Even so, he wouldn’t actually require corporations to provide it.
Instead, he’d have the government fork over workers’ tax dollars to corporations that institute paid sick leave. Under his plan, workers would pay corporations for what corporations should already be doing to diminish this threat to the family.
Earlier this year, billionaire Warren Buffett recommended in a Wall Street Journal op-ed that instead of forcing corporations to pay decent compensation by raising the federal minimum wage, the government should use tax dollars to increase workers’ income.
This revered king of capitalism wouldn’t require corporations to pay for the services that workers provide. Don’t be ridiculous! Instead, Buffett contends the government should pay! That is, taxpayers would pay.
His plan differs from Georgescu’s and Rubio’s only in that Buffett would send money directly from the government to the worker instead of to a corporation. Rather than better pay, Buffett says workers should get larger earned income tax credits. Here’s what he wrote, “The process is simple: You file a tax return, and the government sends you a check.”
That way, the GOP can continue to condemn these workers as lolling on the government dole.
Under Georgescu’s and Rubio’s plans, corporations would file tax returns and the government would send them checks. But one percenters and GOP politicians never denounce that as corporations lolling on the government dole. That’s because they believe corporations are entitled to it. It’s a corporate entitlement.
This raises the issue of the role of government. Republicans contend that government is too big, that it does too much. They demand constantly that it be cudgeled and cut. But not the parts that kowtow to corporations. Those, the GOP says, should be puffed up and pampered. To them, government was created to serve corporations. If benefits from that happen to trickle down to citizens, Republicans consider that a bonus, but certainly not the main point of anything government does.

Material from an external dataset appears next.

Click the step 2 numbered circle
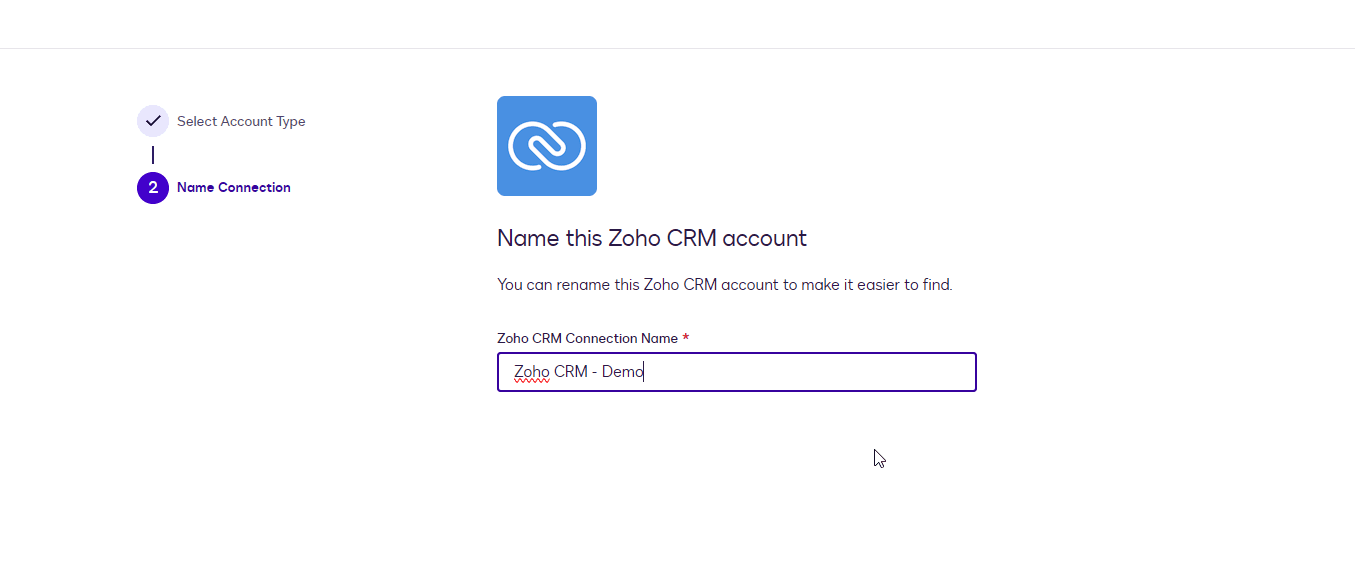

This is odd, though, from the party that so loves to declare its undying love for conservative interpretation of the U.S. Constitution because that document says the government is for people, not corporations.
Here, for example, are the Constitution’s first few words: “We the People of the United States, in Order to form a more perfect Union, establish Justice, insure domestic Tranquility, provide for the common defense, promote the general Welfare, and secure the Blessings of Liberty to ourselves and our Posterity, do ordain and establish this Constitution for the United States of America.”
It does not say, “We the corporations of the United States, in order to form more profitable entities, establish unfettered capitalism, suppress the rights of workers, appropriate foreign assets as desired for corporate growth, promote general profitability, and secure the blessings of unbridled capitalism to corporations and their shareholders, do ordain and establish this Constitution for the United States of America.”
The government of the United States wasn’t created to spend taxpayers’ dollars to reward corporations that have stifled worker wages for more than three decades. The government of the United States was, however, created to promote the general welfare by raising the minimum wage, mandating paid leave and strengthening labor unions.